Rockumentary on dead puppies:
In the recent spy spoof Kingsman: The Secret Service,
young secret-agents-in-training were asked to pick dogs which would be their companions throughout training. As they were trained, they also had to train their dogs. The “graduation test” was being told to kill their dogs on command. A kid who doesn’t, washes out; one who does, passes the course. (One older agent shot and wounded his dog, not killing it, then nursed it back to health; he also passed the course).
You mis-remember:
The test is the willingness, not the act… The guns were loaded with blanks, and the successful candidate’s dog survived. Colin Firth’s character’s dog was unharmed and had later died of plain old age.
I saw a Canadian cut of the film by the way, I’m not sure they made different versions for different markets or not for this film.
Awesome user-name/field of study combo!
Ah, thanks!
As I’ve said in other threads on this subject, it makes zero sense as an indoctrination tool. You want your special forces elite troops to obey orders without question, right? How do you do that? By having the elite troops trust their officers, and believe that even if ordered to do something suicidal there’s a good reason for the order. It’s called Esprit de Corps.
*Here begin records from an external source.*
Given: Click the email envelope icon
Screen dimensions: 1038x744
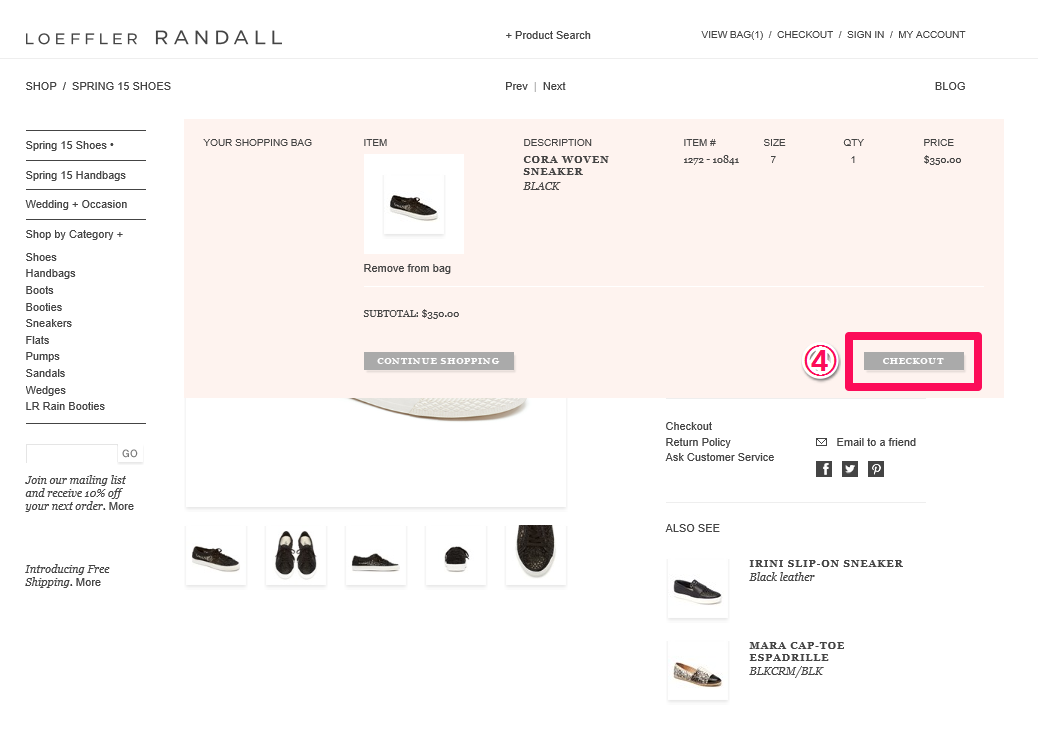Looking at the screenshot, I should point(821,442).
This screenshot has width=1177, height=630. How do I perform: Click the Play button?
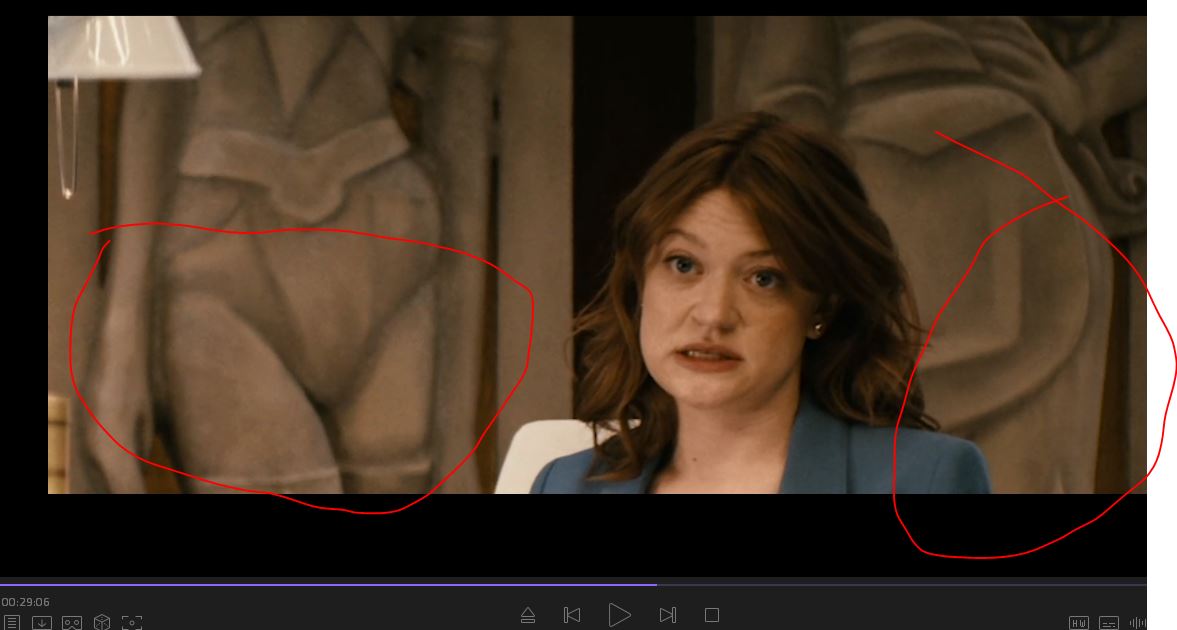coord(619,615)
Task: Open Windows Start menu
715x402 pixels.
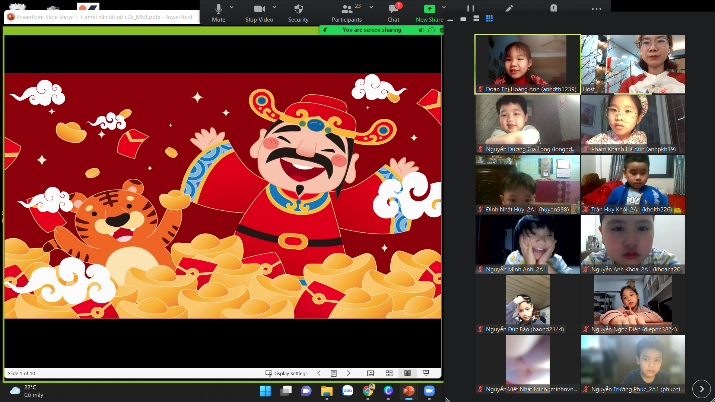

When soldiers are ordered to participate in atrocities to initiate them into the unit, it’s always against those outside the group. German SS weren’t asked to shoot their mom, or their buddy, they were told to shoot Jews and Slavs. This sort of atrocity creates a group identity. Shooting your pet dog to prove your loyalty creates the exact opposite, the soldier realizes that to his leaders he’s as expendable as the dog. Armies go to great lengths to try to establish esprit de corps, even among bands of murderous psychopaths you don’t want the psychopaths shooting each other or their officers, you want them working together shooting at the enemy, or massacring villagers, or whatever.
And of course, contrary to the notion that the German armed forces wanted zombie-like obedience, the German military in WWII emphasized initiative, creativity, responsibility and flexibility.